---- 提示された抜粋

事前確定届出給与は、税務署への事前確定届の申請が必要である。届出期間については、株主総会等で支給についての決議を行なってから1ヵ月後か、事業年度の開始から4ヵ月以内などの期限がある。新設法人の場合の取り決めなどもあるため、詳細については国税庁のウェブサイトを確認していただきたい。
(参考:国税庁タックスアンサー「No.5211 役員に対する給与(平成29年4月1日以後支給決議分)」)
なお、届出と異なる支給をした場合には、損金算入が認められない点に留意が必要である。
役員報酬の変更が認められるケース
上記でも触れたように、役員報酬の変更がそもそも税務上認められるか、という事が大きく関わってくる。事業年度開始日から3ヶ月以内の変更については通常通りのルールを守っていれば税務上の問題が特段生じることはないが、事業年度途中において役員報酬を変更する場合には、税務上損金算入が認められない、といった状況も発生するため注意が必要だ。以下では、役員報酬が増額するケースと減額するケースとをそれぞれ見ていくこととする。
変更(増額)が認められるケース
・任期の途中で役職等の変更があった場合 (臨時改定)

--------
---- 確認するデータ

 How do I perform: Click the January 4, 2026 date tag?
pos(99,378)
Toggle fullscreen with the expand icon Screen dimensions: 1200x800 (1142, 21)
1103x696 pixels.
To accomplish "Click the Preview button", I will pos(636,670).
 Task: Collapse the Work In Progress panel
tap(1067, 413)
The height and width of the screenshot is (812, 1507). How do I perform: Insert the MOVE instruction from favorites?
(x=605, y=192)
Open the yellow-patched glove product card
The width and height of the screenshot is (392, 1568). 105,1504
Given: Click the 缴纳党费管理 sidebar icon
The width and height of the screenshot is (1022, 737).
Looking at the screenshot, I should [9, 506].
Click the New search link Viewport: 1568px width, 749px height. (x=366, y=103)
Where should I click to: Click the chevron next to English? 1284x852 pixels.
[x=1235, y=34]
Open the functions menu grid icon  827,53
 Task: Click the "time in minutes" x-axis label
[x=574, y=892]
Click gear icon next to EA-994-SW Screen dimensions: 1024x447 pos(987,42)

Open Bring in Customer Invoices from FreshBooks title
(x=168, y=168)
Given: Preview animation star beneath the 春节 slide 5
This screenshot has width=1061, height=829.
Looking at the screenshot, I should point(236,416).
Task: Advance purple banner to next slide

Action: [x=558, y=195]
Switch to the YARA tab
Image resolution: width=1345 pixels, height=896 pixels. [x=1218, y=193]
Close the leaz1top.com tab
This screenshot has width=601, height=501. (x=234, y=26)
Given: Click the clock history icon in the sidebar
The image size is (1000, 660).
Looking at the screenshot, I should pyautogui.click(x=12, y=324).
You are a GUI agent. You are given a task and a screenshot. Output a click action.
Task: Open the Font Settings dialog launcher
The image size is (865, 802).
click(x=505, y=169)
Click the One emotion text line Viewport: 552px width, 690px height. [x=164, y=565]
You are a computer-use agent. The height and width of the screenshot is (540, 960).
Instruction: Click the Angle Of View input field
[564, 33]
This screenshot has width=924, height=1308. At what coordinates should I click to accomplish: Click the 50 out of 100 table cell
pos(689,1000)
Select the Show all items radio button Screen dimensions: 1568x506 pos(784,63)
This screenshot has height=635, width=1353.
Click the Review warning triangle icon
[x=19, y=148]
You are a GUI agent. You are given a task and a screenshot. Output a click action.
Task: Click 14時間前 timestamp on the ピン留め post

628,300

--------

取り組む課題: 上に示した役員報酬についての抜粋のうち、「事前確定届出給与は、税務署へ」を含む語句から書き始め、「れない点に留意が必要である。」まで書いたところで止めて、その部分を一字も変えずに書き写すこと。

解答欄:
事前確定届出給与は、税務署への事前確定届の申請が必要である。届出期間については、株主総会等で支給についての決議を行なってから1ヵ月後か、事業年度の開始から4ヵ月以内などの期限がある。新設法人の場合の取り決めなどもあるため、詳細については国税庁のウェブサイトを確認していただきたい。
(参考:国税庁タックスアンサー「No.5211 役員に対する給与(平成29年4月1日以後支給決議分)」)
なお、届出と異なる支給をした場合には、損金算入が認められない点に留意が必要である。